Data on locating visible targets
○ ○ ○ ○ ○ ○ ○

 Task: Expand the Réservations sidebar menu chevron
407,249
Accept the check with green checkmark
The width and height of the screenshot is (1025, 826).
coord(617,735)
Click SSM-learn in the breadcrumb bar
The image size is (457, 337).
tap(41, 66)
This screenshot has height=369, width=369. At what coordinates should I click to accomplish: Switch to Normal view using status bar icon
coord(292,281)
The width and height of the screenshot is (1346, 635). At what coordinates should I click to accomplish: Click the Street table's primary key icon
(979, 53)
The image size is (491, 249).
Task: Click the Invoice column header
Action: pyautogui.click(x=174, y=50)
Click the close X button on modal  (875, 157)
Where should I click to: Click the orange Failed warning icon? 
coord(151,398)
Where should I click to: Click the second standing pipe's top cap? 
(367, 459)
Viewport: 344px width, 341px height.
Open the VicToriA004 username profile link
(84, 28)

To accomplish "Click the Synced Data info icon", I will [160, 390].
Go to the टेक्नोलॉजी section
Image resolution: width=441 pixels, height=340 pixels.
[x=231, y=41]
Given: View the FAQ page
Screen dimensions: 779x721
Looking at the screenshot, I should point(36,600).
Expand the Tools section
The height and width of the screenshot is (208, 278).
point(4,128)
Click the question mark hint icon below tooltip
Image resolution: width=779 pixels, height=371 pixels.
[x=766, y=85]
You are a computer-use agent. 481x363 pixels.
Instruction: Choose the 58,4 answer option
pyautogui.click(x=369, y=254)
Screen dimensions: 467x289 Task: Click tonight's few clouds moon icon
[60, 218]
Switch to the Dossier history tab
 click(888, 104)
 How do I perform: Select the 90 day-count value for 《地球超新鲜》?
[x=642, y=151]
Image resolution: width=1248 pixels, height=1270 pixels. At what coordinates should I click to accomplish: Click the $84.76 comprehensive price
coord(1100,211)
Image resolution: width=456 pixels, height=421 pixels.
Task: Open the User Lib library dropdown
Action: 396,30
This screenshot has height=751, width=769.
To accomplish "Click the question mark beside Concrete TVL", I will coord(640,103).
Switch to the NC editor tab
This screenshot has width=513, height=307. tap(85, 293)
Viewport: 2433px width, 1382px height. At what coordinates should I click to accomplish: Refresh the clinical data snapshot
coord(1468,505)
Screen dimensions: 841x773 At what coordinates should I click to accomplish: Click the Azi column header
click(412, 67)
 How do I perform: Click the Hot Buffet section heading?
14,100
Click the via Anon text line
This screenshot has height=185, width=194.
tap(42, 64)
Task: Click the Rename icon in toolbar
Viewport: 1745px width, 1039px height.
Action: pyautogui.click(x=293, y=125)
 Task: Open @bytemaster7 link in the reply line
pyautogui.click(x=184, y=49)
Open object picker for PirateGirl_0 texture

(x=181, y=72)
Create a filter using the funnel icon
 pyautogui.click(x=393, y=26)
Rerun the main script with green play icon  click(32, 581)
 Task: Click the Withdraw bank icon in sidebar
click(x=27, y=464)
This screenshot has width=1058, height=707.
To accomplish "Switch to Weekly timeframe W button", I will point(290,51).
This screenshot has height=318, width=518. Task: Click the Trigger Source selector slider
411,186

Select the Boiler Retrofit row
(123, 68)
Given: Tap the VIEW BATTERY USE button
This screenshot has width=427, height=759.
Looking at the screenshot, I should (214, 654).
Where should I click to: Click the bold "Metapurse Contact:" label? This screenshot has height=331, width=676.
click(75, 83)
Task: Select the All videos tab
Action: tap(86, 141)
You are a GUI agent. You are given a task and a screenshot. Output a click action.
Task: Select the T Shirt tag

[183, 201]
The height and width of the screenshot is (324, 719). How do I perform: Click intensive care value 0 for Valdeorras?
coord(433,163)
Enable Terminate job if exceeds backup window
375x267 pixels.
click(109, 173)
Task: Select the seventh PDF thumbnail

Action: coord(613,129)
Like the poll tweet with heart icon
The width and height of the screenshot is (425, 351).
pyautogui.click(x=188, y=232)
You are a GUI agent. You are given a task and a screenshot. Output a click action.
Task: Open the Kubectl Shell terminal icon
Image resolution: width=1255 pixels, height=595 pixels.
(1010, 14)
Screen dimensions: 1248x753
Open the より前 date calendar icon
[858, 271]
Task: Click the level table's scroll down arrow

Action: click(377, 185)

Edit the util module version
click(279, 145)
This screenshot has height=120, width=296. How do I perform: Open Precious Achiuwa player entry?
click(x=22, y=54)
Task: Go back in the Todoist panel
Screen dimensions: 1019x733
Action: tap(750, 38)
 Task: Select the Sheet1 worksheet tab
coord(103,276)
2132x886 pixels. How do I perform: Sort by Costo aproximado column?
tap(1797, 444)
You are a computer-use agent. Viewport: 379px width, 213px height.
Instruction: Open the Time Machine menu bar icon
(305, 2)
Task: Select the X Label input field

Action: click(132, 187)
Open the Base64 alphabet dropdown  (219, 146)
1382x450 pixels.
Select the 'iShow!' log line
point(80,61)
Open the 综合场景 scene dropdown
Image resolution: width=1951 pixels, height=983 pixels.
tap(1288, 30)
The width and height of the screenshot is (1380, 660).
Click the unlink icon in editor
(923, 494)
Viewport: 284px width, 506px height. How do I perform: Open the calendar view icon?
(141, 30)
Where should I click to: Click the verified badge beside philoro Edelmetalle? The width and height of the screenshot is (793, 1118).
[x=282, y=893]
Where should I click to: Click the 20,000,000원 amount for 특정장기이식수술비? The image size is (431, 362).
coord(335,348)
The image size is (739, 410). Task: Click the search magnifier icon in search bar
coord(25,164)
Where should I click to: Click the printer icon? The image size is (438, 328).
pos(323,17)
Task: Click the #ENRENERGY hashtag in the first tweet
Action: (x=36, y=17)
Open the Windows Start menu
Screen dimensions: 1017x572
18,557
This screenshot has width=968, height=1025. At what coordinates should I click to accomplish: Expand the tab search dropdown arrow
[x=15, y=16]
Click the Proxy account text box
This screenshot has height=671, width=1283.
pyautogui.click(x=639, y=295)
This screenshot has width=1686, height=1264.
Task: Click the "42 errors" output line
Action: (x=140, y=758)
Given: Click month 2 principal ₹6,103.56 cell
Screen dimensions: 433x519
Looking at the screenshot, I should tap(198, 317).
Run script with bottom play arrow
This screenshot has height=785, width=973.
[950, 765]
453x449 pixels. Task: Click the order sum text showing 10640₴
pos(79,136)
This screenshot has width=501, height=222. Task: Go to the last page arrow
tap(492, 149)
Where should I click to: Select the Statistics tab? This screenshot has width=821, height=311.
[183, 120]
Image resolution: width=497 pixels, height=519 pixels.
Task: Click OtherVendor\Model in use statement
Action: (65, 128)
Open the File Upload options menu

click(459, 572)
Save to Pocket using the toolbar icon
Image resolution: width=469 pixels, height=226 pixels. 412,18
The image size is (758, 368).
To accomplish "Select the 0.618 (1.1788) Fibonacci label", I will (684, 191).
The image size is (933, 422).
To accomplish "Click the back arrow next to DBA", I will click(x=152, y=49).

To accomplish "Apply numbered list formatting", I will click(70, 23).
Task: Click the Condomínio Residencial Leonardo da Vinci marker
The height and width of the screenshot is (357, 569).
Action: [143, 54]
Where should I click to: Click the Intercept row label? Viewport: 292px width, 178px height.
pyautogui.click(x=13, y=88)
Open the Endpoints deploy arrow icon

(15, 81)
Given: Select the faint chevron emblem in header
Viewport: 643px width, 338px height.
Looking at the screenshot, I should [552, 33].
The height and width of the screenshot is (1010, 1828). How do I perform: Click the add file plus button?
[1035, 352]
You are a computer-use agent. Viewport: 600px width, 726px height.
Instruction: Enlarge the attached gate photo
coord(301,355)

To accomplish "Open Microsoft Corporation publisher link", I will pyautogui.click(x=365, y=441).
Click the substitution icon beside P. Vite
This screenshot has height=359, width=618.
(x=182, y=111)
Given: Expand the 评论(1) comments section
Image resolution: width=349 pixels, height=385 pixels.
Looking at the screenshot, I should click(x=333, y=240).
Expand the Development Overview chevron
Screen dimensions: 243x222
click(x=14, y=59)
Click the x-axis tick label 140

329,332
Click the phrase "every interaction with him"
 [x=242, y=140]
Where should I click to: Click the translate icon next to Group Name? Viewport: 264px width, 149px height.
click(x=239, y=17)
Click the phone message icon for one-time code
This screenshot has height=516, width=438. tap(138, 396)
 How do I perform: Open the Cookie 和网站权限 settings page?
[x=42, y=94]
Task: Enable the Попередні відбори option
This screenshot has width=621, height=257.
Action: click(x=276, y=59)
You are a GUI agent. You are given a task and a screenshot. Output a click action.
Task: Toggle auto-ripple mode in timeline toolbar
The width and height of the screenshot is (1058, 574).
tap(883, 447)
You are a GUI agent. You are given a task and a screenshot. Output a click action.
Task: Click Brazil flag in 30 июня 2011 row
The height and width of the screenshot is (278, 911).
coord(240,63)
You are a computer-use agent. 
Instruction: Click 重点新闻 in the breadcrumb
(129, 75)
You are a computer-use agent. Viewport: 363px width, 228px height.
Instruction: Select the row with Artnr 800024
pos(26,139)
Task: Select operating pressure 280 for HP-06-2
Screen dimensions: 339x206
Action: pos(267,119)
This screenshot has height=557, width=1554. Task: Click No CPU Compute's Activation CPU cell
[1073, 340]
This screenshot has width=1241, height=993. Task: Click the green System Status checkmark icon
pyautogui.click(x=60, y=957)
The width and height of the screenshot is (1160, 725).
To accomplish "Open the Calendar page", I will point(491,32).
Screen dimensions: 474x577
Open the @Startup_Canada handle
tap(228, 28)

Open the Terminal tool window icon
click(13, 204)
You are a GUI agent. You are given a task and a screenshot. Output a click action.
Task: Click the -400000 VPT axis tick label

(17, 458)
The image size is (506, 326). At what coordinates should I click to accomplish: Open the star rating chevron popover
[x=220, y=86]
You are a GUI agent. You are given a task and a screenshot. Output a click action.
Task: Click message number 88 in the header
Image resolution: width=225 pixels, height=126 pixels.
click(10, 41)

○ ○ ○ ○ ○ ○ ○

* Work to complete *
How many lines of the material above contain the string "checkmark"? Give only the number.

* In response *
2